The enemies from Gasga, my lady,” Kuwatna-ziti swept up a third goblet and thunked it down to the left and rear of Hayasa’s, “are at peace. The enemy from Hayasa is enlisted to our cause. The enemies from Armatana and from Ishuwa will this season fall before our circumspection, our well-informedness, and the onslaught of our battle. The King of Kizzuwadna seeks our embrace like a new bride; unwilling on the surface but fleeing a greater evil. Then, noble Tawananna, we will be looking king Tushratta of Mitanni straight in the eye. Your husband’s aim, if he has not already so informed you, is to set himself up as a Great King of Empire as Hattian kings were in former times. To that end he has subdued the western lands, whence you come, as a mere formality, a precursor to battle on the southern plains. And where he will die, any king has the right to choose.”
He cast a challenging glance at me, whereupon I smiled a long slow smile and spread my hands wide, giving him leave to continue, and then stretched out on my side and sipped my wine.
“My dear lord Shepherd, your love for the Hatti lands needs no affirmation,” said my queen softly.
“You mistake me, lady from Arzawa. It is your love for the Hatti lands which must be affirmed in our eyes.”
The moment stretched, and stretched, and stretched unbroken into eternity.
Takkuri stroked his beard, heavy-lidded eyes half closed, unrevealed.
Hugganas, his face that ruddy brown of a man whose wind-burn is darkened by
the flush of anger ran his forefinger round his goblet’s silver rim.
My queen stood up and walked silently to stand before Kuwatna-ziti, who glowered openly down on her.
“My lord, I have heard that you were my husband’s earliest mentor; your love for him is known throughout the lands. So I will excuse you all you have said for you are rightly concerned that I be fit, that I be honorable and free from deceit. But I am more than those things with which you are hesitant to credit me: I bring gifts more lasting than gold and more suitable than horses. Alashiya I can deliver back into friendly relationship with Hatti; and the fair-haired Ahhiyawans will follow my lead. My father’s avenues of intelligence are streets my husband longs to call his own. So tread with care, Great Shepherd, else in your zealousness you lose the very advantages you seek to secure.”
Mariyas, chortling, whistled and beat his hands together. My brother briefly joined in, so that I hand-silenced them, struggling to keep my countenance from the smile that had conquered Hugganas’ better judgment and Himuili’s, also.
“Noble Queen, tell us of these benefits. It will be the first I have heard of them,” spat Kuwatna-ziti and strode toward the seat he had made of cushion upon the floor. As he passed me he snarled: “Tasmi, you have a talent for immersing yourself in distractions when you can least afford it.”

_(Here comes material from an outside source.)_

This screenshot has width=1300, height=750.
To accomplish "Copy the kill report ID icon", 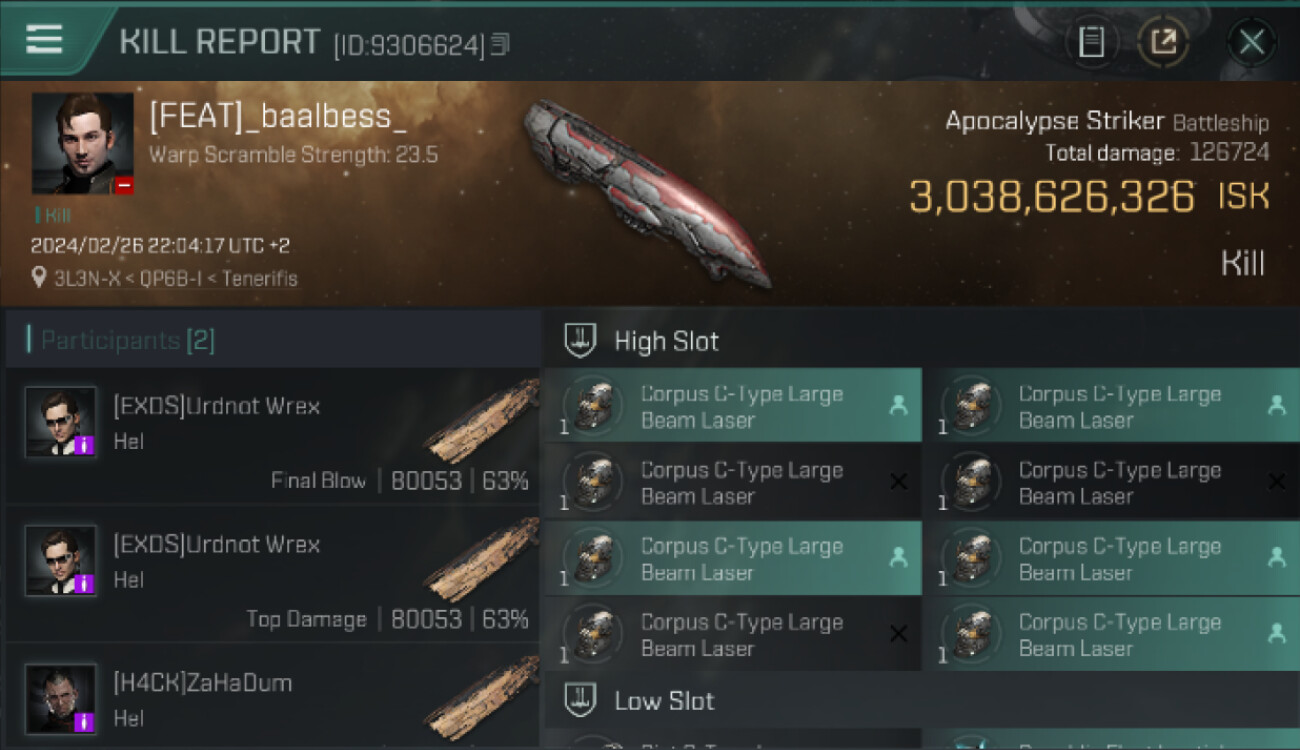I will (x=500, y=44).
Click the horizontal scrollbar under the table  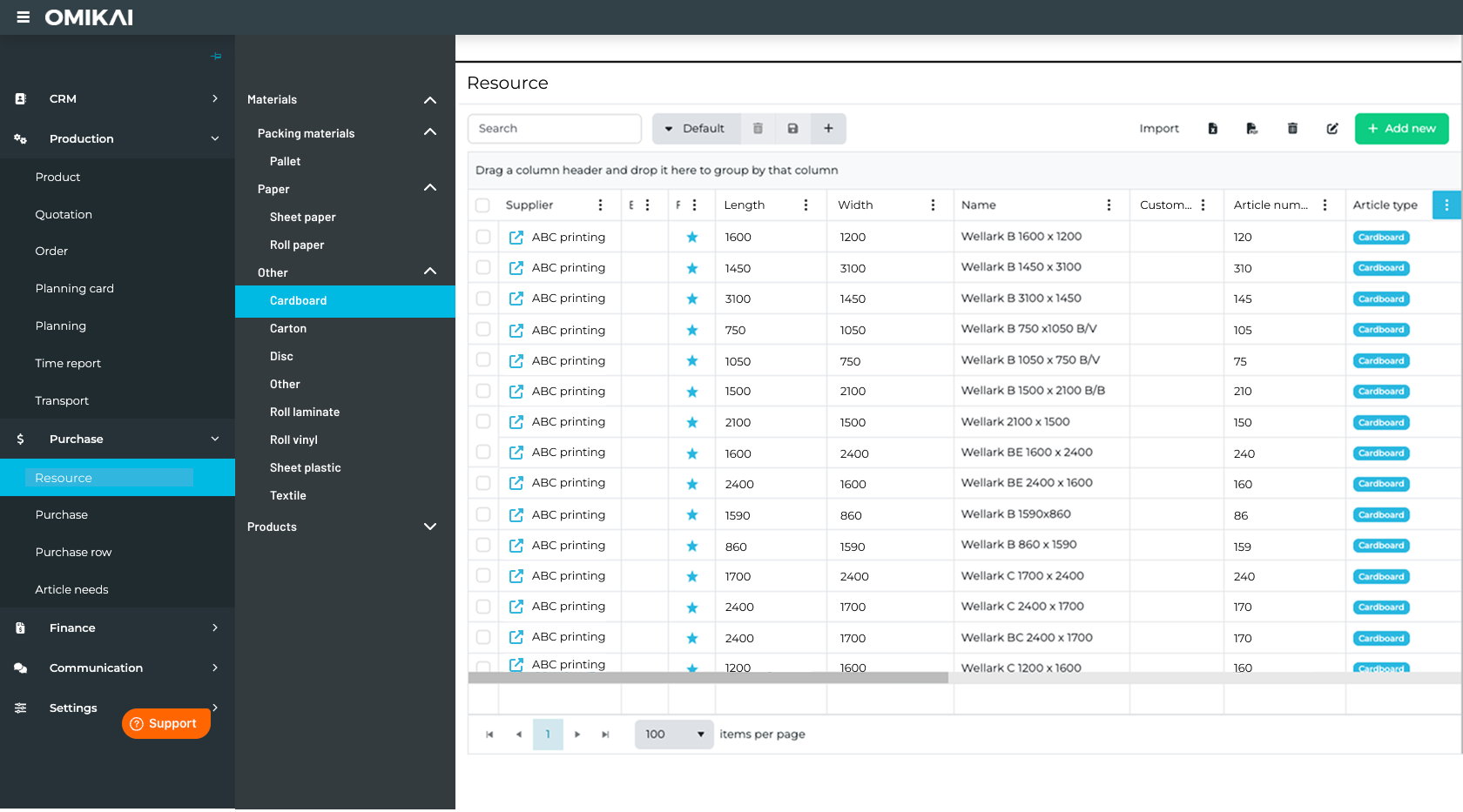click(x=707, y=678)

Alone, in the midst of us, she seemed to quail. Her eyes re-met the men one at a time where they lounged about her, and came at last to rest on me. As clear as spoken words that glance said: “If you do not help me, I will tell them.”
So I did not help her and she told them of her father’s trade in men and arms and information and where he was accustomed to sit at table and with whom; and though at first the Shepherd snorted as if she were a defendant at judgment, when she revealed that all of her sire’s information-gathering organization and the whole of his singular “diplomatic” force would be turned to our use, Zida quietly mentioned just how formidable the loan of those skills to Arzawa had made the Arzawaean enemy.